Hi, Great that you are interested it this feature too. I have zero knowledge in Windows development, but could do a proof of concept on browser side (an extension that would call some external application instead of navigating a link).

kirill-gr commented 4 years ago

@zumoshi, Here's extension proof of concept: https://github.com/kromkrom/browser-select-extension-poc Extension checks if a URL should be opened in a different browser by consulting external application using native messaging. If external app says that a URL is handled, then extension closes any tab to be opened. There's also a simple Python app that plays role of BrowserSelect. It simply replies that it handles a URL if it contains "yandex.ru" in it. For Chrome to know about the host app, information about it have to be added to Windows registry (see extension.reg). I'm not quite sure if extension id will be the same for you. Its ID should be specified in allowed_origins in manifest.json.

zumoshi commented 4 years ago

Thanks for the code.

Regarding the extension id, as far as I know, it's hash of extension's files, so as long as I don't modify the files it should stay the same.

There are a few things that I wonder if we should do differently, for example, we can get a list of rules from browserSelect and handle the comparisons inside the extension instead of sending every URL to the app.
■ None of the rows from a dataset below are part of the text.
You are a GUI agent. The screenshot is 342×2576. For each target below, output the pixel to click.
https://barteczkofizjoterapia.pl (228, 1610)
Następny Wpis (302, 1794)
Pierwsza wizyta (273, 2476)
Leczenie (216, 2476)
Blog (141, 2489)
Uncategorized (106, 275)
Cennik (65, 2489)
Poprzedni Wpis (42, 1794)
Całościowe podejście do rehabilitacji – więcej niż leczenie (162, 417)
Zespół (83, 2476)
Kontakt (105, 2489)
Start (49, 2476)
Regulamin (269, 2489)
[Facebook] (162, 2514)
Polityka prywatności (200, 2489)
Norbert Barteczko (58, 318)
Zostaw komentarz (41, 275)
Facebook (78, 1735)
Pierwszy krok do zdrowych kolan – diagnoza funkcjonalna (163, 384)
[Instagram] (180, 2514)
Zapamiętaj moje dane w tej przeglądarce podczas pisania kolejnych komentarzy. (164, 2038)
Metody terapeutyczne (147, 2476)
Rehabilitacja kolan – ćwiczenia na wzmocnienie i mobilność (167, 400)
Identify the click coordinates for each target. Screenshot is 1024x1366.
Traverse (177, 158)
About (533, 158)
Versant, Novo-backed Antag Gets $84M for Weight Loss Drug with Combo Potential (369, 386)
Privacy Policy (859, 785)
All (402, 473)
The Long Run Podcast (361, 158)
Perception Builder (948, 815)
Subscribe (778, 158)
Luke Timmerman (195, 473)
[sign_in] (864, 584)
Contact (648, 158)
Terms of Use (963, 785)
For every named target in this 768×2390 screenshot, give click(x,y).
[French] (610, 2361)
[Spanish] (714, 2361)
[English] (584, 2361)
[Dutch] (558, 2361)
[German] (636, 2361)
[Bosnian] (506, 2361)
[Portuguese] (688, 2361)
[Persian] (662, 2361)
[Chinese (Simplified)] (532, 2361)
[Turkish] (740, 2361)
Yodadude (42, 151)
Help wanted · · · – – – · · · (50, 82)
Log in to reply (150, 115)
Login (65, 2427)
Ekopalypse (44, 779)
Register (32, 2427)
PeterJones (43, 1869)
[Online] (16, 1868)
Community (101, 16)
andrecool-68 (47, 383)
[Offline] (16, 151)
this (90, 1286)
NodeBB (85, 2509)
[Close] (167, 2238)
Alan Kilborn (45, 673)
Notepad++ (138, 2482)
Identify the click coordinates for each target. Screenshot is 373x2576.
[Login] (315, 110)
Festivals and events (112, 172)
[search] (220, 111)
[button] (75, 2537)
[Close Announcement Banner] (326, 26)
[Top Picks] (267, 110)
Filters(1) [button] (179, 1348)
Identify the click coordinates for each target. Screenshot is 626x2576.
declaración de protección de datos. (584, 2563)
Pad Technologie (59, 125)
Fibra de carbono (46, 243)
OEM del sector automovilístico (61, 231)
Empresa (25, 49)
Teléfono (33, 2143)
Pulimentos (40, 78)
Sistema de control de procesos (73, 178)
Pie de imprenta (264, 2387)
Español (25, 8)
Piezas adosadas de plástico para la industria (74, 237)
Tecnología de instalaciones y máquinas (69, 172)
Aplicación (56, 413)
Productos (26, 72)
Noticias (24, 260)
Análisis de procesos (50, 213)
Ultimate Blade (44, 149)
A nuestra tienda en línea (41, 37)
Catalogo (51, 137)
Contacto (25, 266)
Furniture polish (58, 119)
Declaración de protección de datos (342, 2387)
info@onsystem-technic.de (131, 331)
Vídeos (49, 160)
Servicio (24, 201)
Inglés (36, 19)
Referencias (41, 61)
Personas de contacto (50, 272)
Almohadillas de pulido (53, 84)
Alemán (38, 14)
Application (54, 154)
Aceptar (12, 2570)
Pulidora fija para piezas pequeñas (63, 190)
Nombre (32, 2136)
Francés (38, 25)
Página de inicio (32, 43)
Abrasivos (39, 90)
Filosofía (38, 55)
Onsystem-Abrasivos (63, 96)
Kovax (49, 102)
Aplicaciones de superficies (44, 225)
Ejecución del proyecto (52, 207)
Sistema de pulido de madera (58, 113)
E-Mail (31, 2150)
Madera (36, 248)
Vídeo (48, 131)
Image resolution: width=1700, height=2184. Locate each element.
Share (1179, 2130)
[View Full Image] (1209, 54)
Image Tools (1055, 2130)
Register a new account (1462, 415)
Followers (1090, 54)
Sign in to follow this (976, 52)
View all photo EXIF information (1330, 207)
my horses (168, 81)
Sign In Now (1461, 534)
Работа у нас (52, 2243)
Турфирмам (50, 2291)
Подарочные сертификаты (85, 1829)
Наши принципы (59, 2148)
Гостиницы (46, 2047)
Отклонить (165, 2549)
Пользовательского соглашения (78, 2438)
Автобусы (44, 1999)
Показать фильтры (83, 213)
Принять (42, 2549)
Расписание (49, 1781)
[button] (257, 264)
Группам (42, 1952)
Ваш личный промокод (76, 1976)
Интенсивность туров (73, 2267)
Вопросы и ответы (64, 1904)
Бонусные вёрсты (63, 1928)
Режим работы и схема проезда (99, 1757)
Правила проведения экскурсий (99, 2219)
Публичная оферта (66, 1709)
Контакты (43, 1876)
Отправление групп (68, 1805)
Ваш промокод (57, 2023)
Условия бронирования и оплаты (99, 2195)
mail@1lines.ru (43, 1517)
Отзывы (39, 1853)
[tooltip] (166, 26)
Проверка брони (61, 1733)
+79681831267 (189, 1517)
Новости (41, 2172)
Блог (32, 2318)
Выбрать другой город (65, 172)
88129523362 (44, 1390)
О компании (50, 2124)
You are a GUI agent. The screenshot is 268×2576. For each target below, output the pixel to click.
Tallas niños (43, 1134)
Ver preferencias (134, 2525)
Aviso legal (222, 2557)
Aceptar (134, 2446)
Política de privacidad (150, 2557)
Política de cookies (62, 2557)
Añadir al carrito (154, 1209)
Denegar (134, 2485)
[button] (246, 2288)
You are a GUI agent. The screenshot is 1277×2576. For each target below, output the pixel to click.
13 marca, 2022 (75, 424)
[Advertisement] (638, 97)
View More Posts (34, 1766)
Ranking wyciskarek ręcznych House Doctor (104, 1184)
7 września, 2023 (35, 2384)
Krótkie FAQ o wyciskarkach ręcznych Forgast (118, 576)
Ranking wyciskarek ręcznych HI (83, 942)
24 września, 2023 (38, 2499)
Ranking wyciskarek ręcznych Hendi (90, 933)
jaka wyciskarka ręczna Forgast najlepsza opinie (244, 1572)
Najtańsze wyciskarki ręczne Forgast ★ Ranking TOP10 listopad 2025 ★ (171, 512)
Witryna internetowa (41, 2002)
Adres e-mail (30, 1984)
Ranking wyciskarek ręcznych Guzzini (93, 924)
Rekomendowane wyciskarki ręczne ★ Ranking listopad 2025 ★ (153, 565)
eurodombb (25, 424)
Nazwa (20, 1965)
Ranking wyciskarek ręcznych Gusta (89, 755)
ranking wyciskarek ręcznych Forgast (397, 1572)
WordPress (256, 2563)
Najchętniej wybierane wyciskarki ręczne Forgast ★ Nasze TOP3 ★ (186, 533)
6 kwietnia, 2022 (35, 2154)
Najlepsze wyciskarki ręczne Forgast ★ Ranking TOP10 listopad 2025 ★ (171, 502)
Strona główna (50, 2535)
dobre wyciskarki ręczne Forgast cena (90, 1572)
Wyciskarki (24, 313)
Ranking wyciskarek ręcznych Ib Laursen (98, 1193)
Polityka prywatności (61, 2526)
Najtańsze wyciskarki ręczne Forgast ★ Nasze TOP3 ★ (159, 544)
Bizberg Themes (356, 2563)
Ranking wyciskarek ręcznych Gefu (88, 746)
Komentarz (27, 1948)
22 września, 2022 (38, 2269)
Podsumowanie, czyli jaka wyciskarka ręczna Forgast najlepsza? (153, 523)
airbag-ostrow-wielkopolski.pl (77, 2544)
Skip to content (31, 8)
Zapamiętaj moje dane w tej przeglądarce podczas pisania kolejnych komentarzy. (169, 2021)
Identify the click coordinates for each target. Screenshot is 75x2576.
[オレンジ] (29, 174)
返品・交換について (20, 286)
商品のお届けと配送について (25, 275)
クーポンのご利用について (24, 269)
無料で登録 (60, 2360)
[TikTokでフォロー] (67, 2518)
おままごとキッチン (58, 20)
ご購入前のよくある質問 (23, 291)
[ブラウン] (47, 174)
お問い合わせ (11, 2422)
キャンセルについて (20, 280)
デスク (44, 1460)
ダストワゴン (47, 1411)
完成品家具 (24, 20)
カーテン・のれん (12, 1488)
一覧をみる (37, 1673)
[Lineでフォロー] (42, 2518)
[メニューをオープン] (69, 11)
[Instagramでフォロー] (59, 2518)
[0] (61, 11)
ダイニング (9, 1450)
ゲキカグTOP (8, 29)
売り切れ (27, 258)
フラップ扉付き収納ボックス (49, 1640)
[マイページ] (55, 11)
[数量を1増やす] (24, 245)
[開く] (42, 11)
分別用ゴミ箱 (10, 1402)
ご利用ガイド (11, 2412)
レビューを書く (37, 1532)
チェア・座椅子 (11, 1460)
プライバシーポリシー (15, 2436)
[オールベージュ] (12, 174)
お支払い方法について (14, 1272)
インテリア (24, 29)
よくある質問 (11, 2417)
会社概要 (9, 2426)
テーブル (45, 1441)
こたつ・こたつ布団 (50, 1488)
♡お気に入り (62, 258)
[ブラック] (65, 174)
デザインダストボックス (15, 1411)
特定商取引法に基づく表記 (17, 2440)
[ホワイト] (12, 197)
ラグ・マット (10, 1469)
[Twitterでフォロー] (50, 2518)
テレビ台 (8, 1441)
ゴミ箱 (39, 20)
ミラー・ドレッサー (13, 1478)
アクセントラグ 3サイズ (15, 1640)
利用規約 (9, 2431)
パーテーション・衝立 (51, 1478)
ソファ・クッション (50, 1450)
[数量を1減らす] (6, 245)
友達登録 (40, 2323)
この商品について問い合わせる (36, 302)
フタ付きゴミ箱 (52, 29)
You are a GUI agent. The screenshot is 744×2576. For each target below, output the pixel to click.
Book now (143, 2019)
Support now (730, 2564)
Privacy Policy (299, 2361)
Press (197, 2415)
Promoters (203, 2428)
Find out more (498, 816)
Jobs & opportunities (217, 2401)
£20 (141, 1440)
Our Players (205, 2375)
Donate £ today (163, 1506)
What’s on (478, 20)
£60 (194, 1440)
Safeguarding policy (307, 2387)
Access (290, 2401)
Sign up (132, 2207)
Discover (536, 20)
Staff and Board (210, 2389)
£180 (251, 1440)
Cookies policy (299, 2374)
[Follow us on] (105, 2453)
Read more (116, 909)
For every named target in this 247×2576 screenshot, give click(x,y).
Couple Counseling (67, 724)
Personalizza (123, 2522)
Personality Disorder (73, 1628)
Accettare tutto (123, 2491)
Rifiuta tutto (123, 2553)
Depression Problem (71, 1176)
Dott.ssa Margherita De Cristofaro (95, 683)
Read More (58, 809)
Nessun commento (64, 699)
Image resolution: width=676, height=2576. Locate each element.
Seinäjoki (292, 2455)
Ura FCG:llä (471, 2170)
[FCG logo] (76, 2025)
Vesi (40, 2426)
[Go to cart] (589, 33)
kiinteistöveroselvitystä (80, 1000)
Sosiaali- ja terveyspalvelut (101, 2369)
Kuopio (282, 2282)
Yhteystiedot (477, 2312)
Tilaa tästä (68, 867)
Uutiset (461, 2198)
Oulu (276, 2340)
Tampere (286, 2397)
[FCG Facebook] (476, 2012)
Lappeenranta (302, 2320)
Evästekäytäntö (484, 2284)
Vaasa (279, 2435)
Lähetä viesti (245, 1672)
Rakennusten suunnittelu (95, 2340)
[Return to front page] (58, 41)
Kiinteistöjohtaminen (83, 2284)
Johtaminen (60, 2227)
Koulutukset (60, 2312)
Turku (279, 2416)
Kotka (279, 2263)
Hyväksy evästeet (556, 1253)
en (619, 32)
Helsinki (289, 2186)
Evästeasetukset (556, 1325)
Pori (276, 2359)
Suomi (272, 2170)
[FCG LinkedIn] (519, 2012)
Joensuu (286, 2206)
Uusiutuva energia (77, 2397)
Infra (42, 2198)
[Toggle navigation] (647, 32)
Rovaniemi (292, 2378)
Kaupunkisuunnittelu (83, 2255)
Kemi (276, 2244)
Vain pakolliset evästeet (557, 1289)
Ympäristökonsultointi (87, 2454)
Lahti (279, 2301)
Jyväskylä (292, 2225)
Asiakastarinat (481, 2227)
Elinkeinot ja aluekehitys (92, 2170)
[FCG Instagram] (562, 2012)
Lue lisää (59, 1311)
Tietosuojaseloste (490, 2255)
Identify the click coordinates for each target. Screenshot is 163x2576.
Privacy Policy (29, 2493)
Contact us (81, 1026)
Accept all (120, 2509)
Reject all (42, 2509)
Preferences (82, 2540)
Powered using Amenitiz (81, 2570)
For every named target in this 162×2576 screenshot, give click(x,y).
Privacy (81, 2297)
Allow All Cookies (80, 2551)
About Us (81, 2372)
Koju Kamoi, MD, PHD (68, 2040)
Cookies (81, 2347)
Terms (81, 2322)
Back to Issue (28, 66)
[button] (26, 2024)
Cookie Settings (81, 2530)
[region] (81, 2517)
That way browserselect won't have to stay open in the background all the time.

Or instead of onBeforeNavigate maybe we can use other events like on link clicks. mostly to prevent things like the extension closing an iframe and opening it in a new browser window. not to mention any event initiated from javascript (and not user action) can be potentially abused. for example to open many browser windows using browserselect to work around the browser's built-in limitations.

But for a PoC it works, and is a good code base to start off and will save me hours navigating the docs for native messaging. so thanks.

kirill-gr commented 4 years ago

Not sure it is a hash of files, since it didn't change while I was changing the code.

Loading rules into the extension should make things faster, but how to propagate rule updates?

Probably, choosing the right set of events to intercept will be one of the challenging tasks :) I used onBeforeNavigate as "catch all" to ease testing.